## HOW TO COMPLETE THIS TASK
A faithful copy is needed. Set down all of the data below exactly.

· · · · · · ·

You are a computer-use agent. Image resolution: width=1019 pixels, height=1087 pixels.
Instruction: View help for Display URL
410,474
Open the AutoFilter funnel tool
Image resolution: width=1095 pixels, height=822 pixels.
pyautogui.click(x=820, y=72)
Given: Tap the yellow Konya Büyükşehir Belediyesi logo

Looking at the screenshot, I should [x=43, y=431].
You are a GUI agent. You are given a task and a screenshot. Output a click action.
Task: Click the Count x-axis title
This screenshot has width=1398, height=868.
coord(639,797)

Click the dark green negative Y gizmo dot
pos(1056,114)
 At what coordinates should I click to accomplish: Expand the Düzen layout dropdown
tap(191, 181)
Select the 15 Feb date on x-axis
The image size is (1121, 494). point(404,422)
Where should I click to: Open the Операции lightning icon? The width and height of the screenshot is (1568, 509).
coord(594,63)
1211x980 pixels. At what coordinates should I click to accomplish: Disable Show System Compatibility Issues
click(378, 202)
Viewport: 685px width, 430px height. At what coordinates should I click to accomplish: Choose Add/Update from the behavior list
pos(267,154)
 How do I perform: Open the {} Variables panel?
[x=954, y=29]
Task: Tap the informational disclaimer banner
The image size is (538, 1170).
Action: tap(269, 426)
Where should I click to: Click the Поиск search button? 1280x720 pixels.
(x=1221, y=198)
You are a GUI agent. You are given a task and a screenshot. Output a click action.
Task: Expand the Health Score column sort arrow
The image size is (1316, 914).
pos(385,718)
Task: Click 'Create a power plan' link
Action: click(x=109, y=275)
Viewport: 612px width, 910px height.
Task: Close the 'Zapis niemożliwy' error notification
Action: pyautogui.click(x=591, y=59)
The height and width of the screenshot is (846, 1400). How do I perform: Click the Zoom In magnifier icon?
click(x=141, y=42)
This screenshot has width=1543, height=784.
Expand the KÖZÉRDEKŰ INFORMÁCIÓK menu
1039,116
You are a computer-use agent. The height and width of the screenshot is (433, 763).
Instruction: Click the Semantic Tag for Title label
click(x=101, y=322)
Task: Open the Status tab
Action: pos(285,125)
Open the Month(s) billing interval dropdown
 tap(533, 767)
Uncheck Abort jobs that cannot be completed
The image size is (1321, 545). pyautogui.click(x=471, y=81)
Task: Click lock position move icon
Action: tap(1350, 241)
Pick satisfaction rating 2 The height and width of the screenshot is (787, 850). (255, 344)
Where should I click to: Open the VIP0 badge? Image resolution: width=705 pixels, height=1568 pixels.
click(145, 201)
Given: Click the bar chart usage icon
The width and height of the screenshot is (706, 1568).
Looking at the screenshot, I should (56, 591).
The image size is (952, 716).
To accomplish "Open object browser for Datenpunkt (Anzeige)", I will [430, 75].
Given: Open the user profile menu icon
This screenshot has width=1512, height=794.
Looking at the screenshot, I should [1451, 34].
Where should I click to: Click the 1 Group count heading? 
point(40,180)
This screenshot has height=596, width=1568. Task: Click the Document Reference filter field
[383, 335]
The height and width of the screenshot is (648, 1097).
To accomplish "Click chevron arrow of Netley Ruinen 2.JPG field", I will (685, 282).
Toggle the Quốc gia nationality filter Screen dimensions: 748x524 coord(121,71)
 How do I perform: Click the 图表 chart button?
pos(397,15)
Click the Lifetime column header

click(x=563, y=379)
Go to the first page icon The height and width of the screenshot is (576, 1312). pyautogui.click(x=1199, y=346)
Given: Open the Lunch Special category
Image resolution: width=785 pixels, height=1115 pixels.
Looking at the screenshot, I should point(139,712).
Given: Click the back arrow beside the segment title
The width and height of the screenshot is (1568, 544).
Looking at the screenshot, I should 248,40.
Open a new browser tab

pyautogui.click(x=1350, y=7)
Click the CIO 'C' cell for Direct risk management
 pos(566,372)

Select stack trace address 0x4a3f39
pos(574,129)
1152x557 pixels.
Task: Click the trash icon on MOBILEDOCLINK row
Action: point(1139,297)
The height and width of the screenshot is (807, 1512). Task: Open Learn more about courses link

· · · · · · ·

## ANSWER SECTION
You are a computer-use agent. Image resolution: width=1019 pixels, height=1087 pixels.
Instruction: View help for Display URL
410,474
Open the AutoFilter funnel tool
Image resolution: width=1095 pixels, height=822 pixels.
pyautogui.click(x=820, y=72)
Given: Tap the yellow Konya Büyükşehir Belediyesi logo

Looking at the screenshot, I should [x=43, y=431].
You are a GUI agent. You are given a task and a screenshot. Output a click action.
Task: Click the Count x-axis title
This screenshot has width=1398, height=868.
coord(639,797)

Click the dark green negative Y gizmo dot
pos(1056,114)
 At what coordinates should I click to accomplish: Expand the Düzen layout dropdown
tap(191, 181)
Select the 15 Feb date on x-axis
The image size is (1121, 494). point(404,422)
Where should I click to: Open the Операции lightning icon? The width and height of the screenshot is (1568, 509).
coord(594,63)
1211x980 pixels. At what coordinates should I click to accomplish: Disable Show System Compatibility Issues
click(378, 202)
Viewport: 685px width, 430px height. At what coordinates should I click to accomplish: Choose Add/Update from the behavior list
pos(267,154)
 How do I perform: Open the {} Variables panel?
[x=954, y=29]
Task: Tap the informational disclaimer banner
The image size is (538, 1170).
Action: tap(269, 426)
Where should I click to: Click the Поиск search button? 1280x720 pixels.
(x=1221, y=198)
You are a GUI agent. You are given a task and a screenshot. Output a click action.
Task: Expand the Health Score column sort arrow
The image size is (1316, 914).
pos(385,718)
Task: Click 'Create a power plan' link
Action: click(x=109, y=275)
Viewport: 612px width, 910px height.
Task: Close the 'Zapis niemożliwy' error notification
Action: pyautogui.click(x=591, y=59)
The height and width of the screenshot is (846, 1400). How do I perform: Click the Zoom In magnifier icon?
click(x=141, y=42)
This screenshot has width=1543, height=784.
Expand the KÖZÉRDEKŰ INFORMÁCIÓK menu
1039,116
You are a computer-use agent. The height and width of the screenshot is (433, 763).
Instruction: Click the Semantic Tag for Title label
click(x=101, y=322)
Task: Open the Status tab
Action: pos(285,125)
Open the Month(s) billing interval dropdown
 tap(533, 767)
Uncheck Abort jobs that cannot be completed
The image size is (1321, 545). pyautogui.click(x=471, y=81)
Task: Click lock position move icon
Action: tap(1350, 241)
Pick satisfaction rating 2 The height and width of the screenshot is (787, 850). (255, 344)
Where should I click to: Open the VIP0 badge? Image resolution: width=705 pixels, height=1568 pixels.
click(145, 201)
Given: Click the bar chart usage icon
The width and height of the screenshot is (706, 1568).
Looking at the screenshot, I should (56, 591).
The image size is (952, 716).
To accomplish "Open object browser for Datenpunkt (Anzeige)", I will [430, 75].
Given: Open the user profile menu icon
This screenshot has width=1512, height=794.
Looking at the screenshot, I should [1451, 34].
Where should I click to: Click the 1 Group count heading? 
point(40,180)
This screenshot has height=596, width=1568. Task: Click the Document Reference filter field
[383, 335]
The height and width of the screenshot is (648, 1097).
To accomplish "Click chevron arrow of Netley Ruinen 2.JPG field", I will (685, 282).
Toggle the Quốc gia nationality filter Screen dimensions: 748x524 coord(121,71)
 How do I perform: Click the 图表 chart button?
pos(397,15)
Click the Lifetime column header

click(x=563, y=379)
Go to the first page icon The height and width of the screenshot is (576, 1312). pyautogui.click(x=1199, y=346)
Given: Open the Lunch Special category
Image resolution: width=785 pixels, height=1115 pixels.
Looking at the screenshot, I should point(139,712).
Given: Click the back arrow beside the segment title
The width and height of the screenshot is (1568, 544).
Looking at the screenshot, I should 248,40.
Open a new browser tab

pyautogui.click(x=1350, y=7)
Click the CIO 'C' cell for Direct risk management
 pos(566,372)

Select stack trace address 0x4a3f39
pos(574,129)
1152x557 pixels.
Task: Click the trash icon on MOBILEDOCLINK row
Action: point(1139,297)
The height and width of the screenshot is (807, 1512). Task: Open Learn more about courses link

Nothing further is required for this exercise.